◆ **DATA SUPPLIED**:
•••••

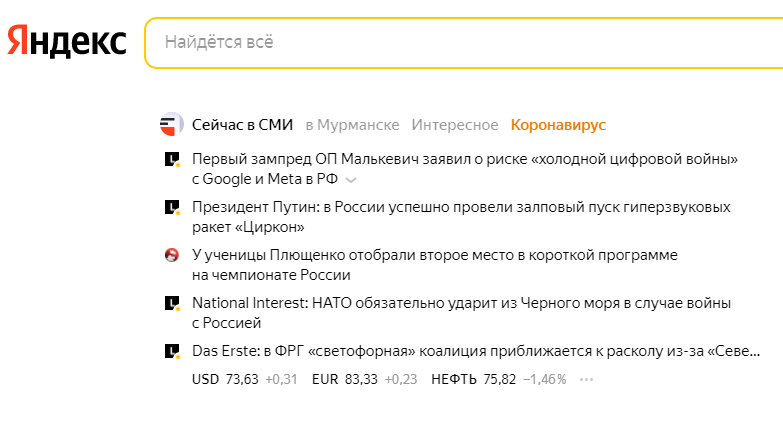Open the USD 73,63 exchange rate

[x=225, y=380]
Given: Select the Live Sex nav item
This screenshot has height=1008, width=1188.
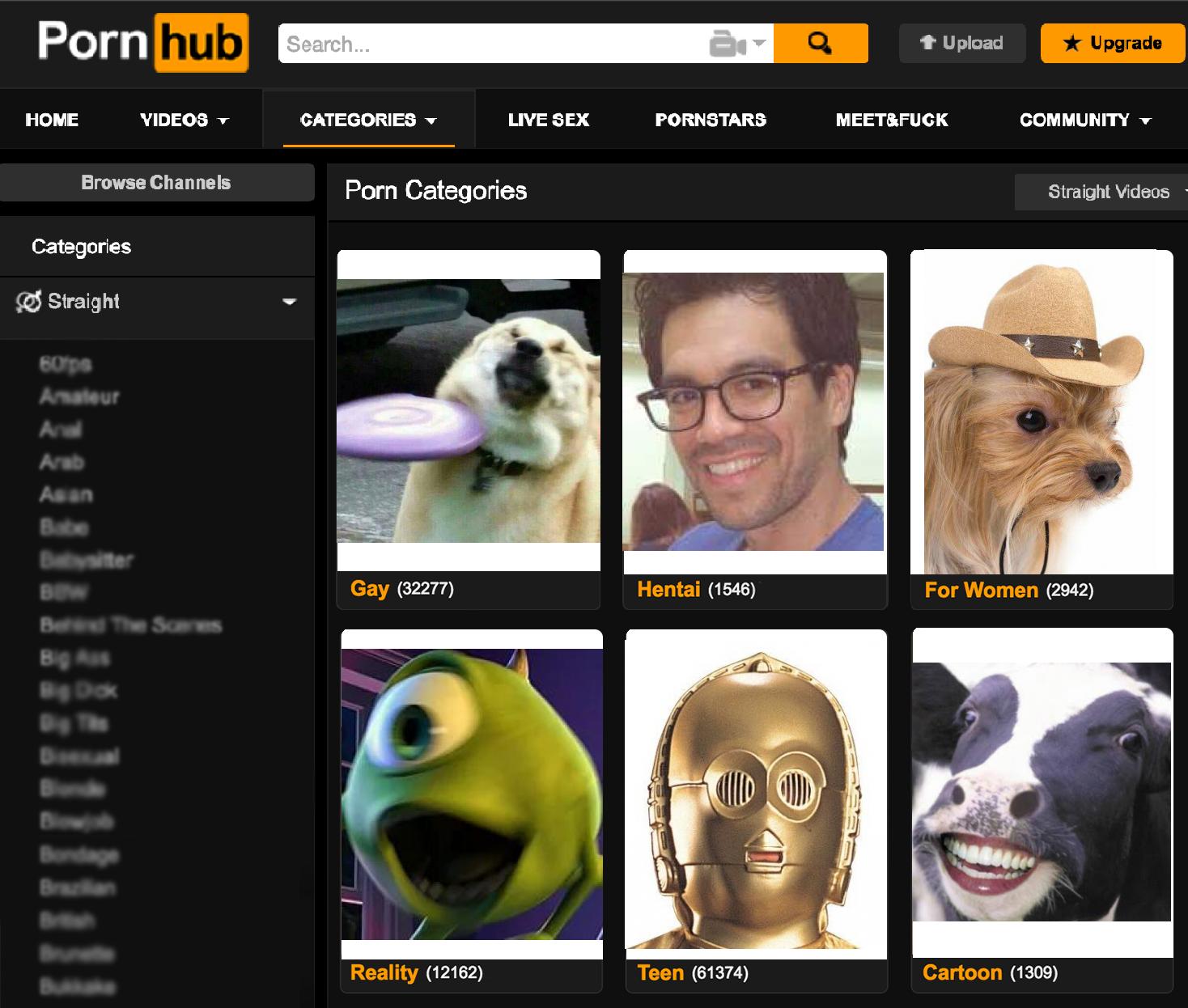Looking at the screenshot, I should coord(548,120).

•••••

◆ **WORK TO BE COMPLETED**: Your answer must be the lines from the one holding "Given: Select the Live Sex nav item" through the final line of the records above, exactly as written and without any pictures.

◆ **SOLUTION TO THIS PROBLEM**:
Given: Select the Live Sex nav item
This screenshot has height=1008, width=1188.
Looking at the screenshot, I should coord(548,120).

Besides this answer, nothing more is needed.